*** Opening of PAGE EXTRACT ***

Ah, but Hannah Mary has negotiated cheaper ferry fares for Shetlanders, comes the cry. No, an SNP party machine, desperate for success in Shetland when all polls show their vote is decreasing everywhere else, ruthlessly acted as a Government for electoral advantage. It was a power play wrapped in designer Fair Isle knitwear.
Emma MacDonald’s campaigning thus far – and remember there’s a long way to go – has been over-cautious, fumbling or invisible. As ‘political’ leader she is battling local suspicion of a council that – and I speak as a former member – is mired in a bog of inadequacy. I feel for the executive, who at least have annual assessments and professional standards to deal with. Our councillors, or most of them, bumble along in a haze of miscommunication and obfuscation, not to say secrecy. It’s a bad look, to say the least.
The Liberal Democrats want us to vote for a party. Hannah Mary wants us to vote for her, and forget that embarrassing independence stuff, not to mention all the other nasty little secrets and lies the current Scottish Government has perpetrated or is attempting to sweep under that noxious table of theirs. That’s the table at which Hannah Mary will, of course, be sitting.
A table that wouldn’t pass any objective health and safety investigation. It’s a toxic so-called feast we’re being asked to partake of. The aroma of rotting chickens that have been roosting far too long. On the other hand, the LibDems, even if they do increase their share of the vote, as predicted, can do little but make polite noise.
So what to do? Who to vote for? Things are likely to get tetchy, not to say brutal as the vote gets closer. HMG has already had first minister John Swinney visit twice and various political kitchen sinks remain to be chucked at this campaign by the SNP. Maybe Emma will come out with Sullom Voe flarestack blazing and, along with a predicted national upsurge in LIb Dem support, help wipe that infamous Governmental table clean, ready to be reset with precision, care, compassion and insight. Or at least Emma will talk about it.

*** Close of PAGE EXTRACT ***
*** Opening of SOURCE DATA ***

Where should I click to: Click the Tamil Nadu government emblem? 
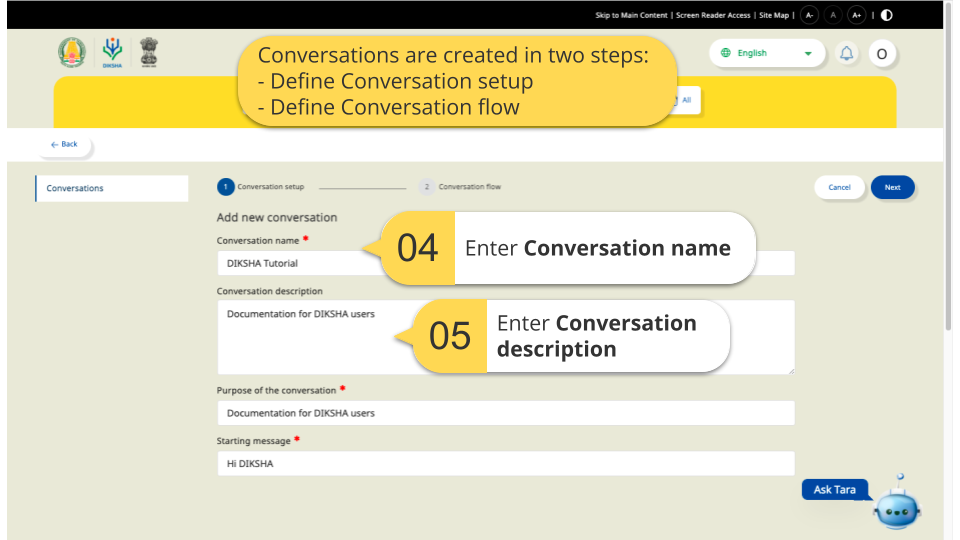pyautogui.click(x=73, y=53)
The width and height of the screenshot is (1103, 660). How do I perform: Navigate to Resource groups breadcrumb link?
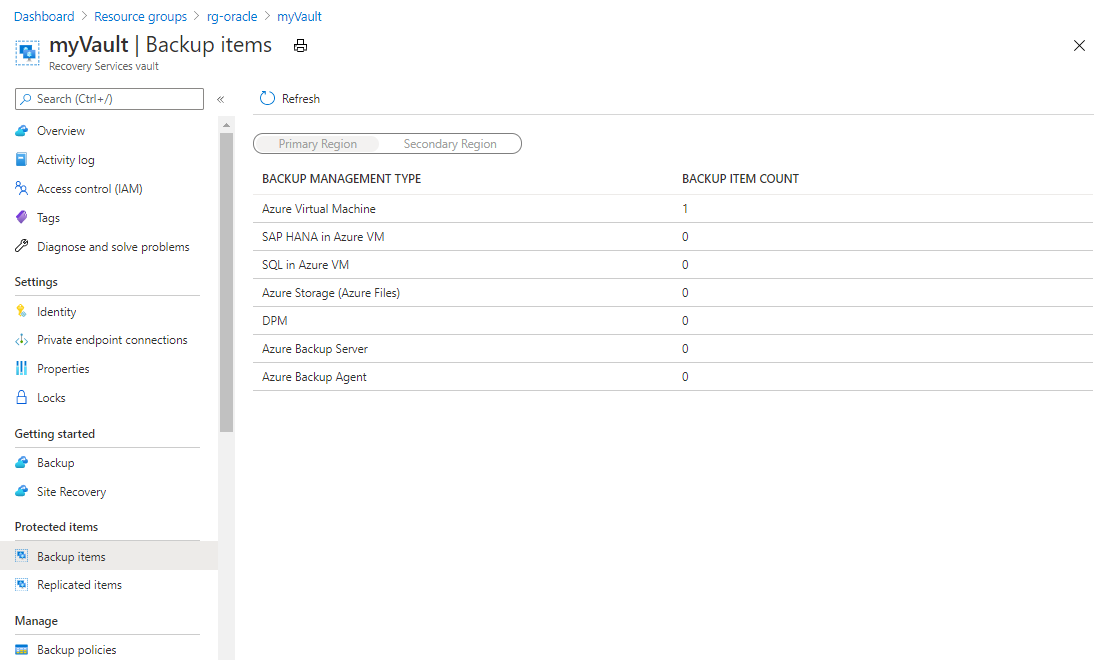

*** Close of SOURCE DATA ***

**WHAT YOU WILL DO**:
**a.** In the Shetland election commentary, why does the writer reject the cheaper ferry fares as a credit to Hannah Mary? Answer in one to three sentences.
**b.** Carry the Shetland election commentary forward from its last sentence.

**SOLVED TASKS**:
**a.** The writer holds that the fare deal was not her personal achievement but a calculated move by the SNP party machine. Desperate for a win in Shetland while polls show its vote falling everywhere else, the party ruthlessly used its position as a Government for electoral advantage, which the writer calls "a power play wrapped in designer Fair Isle knitwear."

**b.**
But she’s running out of time. Em or Han? HMG or EM?. Initial signs are that three beats two. But while HMG is the queen of social media, through which she has already fought an inspired and brilliant campaign, I think there is a deep-seated reluctance in Shetland, particularly among older people, to embrace change. This place has been a liberal stronghold since Jo Grimond took the Orkney and Shetland Westminster seat from the Tories 76 years ago. I’m guessing it will be close. The SNP threw everything behind a very good candidate last time and still failed.
And retiring Lib Dem MSP Beatrice Wishart has been a quiet source of sanity at Holyrood, protecting as best she could Shetland’s interests and notably – and bravely – standing up for the rights of the vulnerable in the assisted suicide debate. The only LibDem to do so. And an issue on which Emma has in my opinion chosen the wrong stance, and Brian Nugent and John Erskine the correct one.
In other respects, Emma is being promoted as the succession candidate. Is she? Has HMG peaked too early, annoyed too many with her entitled use of the town hall to launch her ‘manifesto’ and hilarious championing of Orkney and Shetland MP Alistair Carmichael as providing ‘critical ballast’ to her in Westminster?
Who knows? Secession or a sort of succession? It’s our choice come May. And it is all, to say the least, initially interesting.